Deciding to divorce is a VERY difficult decision. My input is this. I was married for almost 40 years. Now I met my wife when I was in my early teens. I had an alcohol problem. She knew that but we wound up getting married in our early 20's regardless.
Did you know about your husbands alcohol problem ? Has he gotten help ? Somebody who has 15-20 different jobs in just 9 years ? Has no ambition ? Drove your family into bankruptcy ? Doesn't seem to care about your feelings ? Sometimes looking at him makes you ill ? You don't want to sleep in the same bed with him ? Then there's this line I heard maybe 10 years ago myself but was too numb from pain meds that I let it go right over my head. The old " I love you but I'm not IN love with you anymore "! If you think that then it's probably true.
So all this and you still say" he's a wonderful father and attentive to your needs" ? Sounds like a contradiction to me.
I know I would have used ANY little excuse or even lie to myself so that I wouldn't have to do what I eventually did. Actually what she waited for me to do.

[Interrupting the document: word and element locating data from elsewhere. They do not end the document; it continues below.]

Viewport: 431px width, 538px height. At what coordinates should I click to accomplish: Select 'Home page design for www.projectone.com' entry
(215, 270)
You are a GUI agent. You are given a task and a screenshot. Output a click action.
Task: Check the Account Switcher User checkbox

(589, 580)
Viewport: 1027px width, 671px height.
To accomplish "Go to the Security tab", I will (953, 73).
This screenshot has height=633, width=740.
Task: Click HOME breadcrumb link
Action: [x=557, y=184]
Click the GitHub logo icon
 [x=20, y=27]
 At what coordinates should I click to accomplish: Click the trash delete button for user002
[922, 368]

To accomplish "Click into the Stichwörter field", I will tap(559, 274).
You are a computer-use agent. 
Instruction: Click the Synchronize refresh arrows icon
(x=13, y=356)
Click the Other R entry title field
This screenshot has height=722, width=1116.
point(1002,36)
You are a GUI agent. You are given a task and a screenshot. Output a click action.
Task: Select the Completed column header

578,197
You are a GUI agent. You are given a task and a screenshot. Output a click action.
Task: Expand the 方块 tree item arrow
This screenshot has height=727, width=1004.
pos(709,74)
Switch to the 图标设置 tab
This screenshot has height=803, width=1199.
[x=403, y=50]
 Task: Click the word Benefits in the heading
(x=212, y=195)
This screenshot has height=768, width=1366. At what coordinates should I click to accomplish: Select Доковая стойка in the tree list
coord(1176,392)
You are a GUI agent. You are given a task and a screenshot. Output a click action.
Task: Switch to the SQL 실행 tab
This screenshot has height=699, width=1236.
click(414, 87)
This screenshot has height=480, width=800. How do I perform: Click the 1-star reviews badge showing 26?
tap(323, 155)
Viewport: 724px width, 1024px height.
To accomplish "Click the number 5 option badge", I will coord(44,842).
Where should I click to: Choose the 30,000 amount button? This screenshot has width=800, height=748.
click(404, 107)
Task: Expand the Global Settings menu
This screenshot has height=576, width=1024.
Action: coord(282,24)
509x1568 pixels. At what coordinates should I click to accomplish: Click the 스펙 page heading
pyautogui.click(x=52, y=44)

Now I was scared to be alone so I stayed in an abusive and dead marriage for maybe 20 yrs. too long ! Don't you make that mistake ! Think of your son.
What's best for him ?
Don't you make the same mistake I did. But you have to consider a great many different possible outcomes before you act.
I read what you said in an objective manner. From the outside. Now you need to read what YOU said , by looking at it objectively.
Lastly, I would say that if he does have an alcohol problem, try to get him to seek help , and also try marriage counseling. I would love to see you be able to save your marriage.